Ma Emma, pur a sua volta già innamorata di un'altra, la prende malissimo e la caccia di casa, lasciandola distrutta e in lacrime (una scena davvero tremenda del film), incapace di trovare non solo un'altra casa ma neppure un suo posto nel mondo.
Adele, ormai adulta, non ne uscirà più e, pur continuando a vivere una vita in apparenza normale, inseguirà sempre inutilmente l'amore perduto, che riincontrerà, infatti - perché il mondo va ugualmente avanti - , senza però per questo risolvere in alcun modo la situazione.
Una storia di disagio e di inappagata ricerca d'amore che lo spettatore segue momento per momento, grazie appunto al tipo di inquadrature di Kechiche, che non si stacca mai dal primo piano di Adele e dalla sua aria imbronciata e eternamente assente, con la voglia di essere sempre altrove, di incontrare persone diverse, per riuscire a dialogare con loro, a trovare finalmente terreni comuni, per non sentirsi ancora una volta fuori posto.
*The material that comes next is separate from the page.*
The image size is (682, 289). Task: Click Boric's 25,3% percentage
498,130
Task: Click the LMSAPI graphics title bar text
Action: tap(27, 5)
Non è tanto timidezza, è forse la famosa 'impossibilità di essere normale', in una società che non la soddisfa e non la capisce, che procede per schemi e che le è sempre ostile. Adele piange sempre, non sa cosa fare, quando si ritrova completamente sola, stenta ad andare avanti nella vita ma magari, con tanta fatica, ci potrà anche riuscire.
Kechiche - si diceva - chiede a Adele Exarchopoulos un'operazione terribile - essere e vivere davvero le sensazioni della Adele del film - ma ottiene un risultato mirabile, coglie in pieno la chiave di una pellicola che guida anche lo spettatore nel mondo di Adele, che è terribilmente reale, lo porta a vivere da vicino le sue stesse sensazioni.
C'è tanto cibo in 'La vita di Adele', cibo come elemento fondamentale della vita, e ci sono alcuni intensi minuti di sesso, per l'appunto, non erotismo, non spettacolo, tantomeno - assolutamente - pornografia, ma realtà della vita, momento di consolazione di Adele, che in esso (nella sensazione del piacere totale e assoluto con la compagna di vita) ritrova il sogno di un'esistenza finalmente appagata. Ma è un sogno e la dura realtà della vita la farà ricredere ben presto.
Si esce emozionati davvero dalla visione di questo film, che nella sua intensità nasconde ascendenze letterarie (Marivaux, in particolare) e uno studio intento e accurato del linguaggio da usare. Ispirata al romanzo grafico 'Il blu è un colore caldo' di Julie Maroh, questa è l'opera di un regista 'importante' che potrebbe essere in effetti un po' l'incubo dei suoi attori ma al pubblico potrebbe dare anche in futuro altri film memorabili.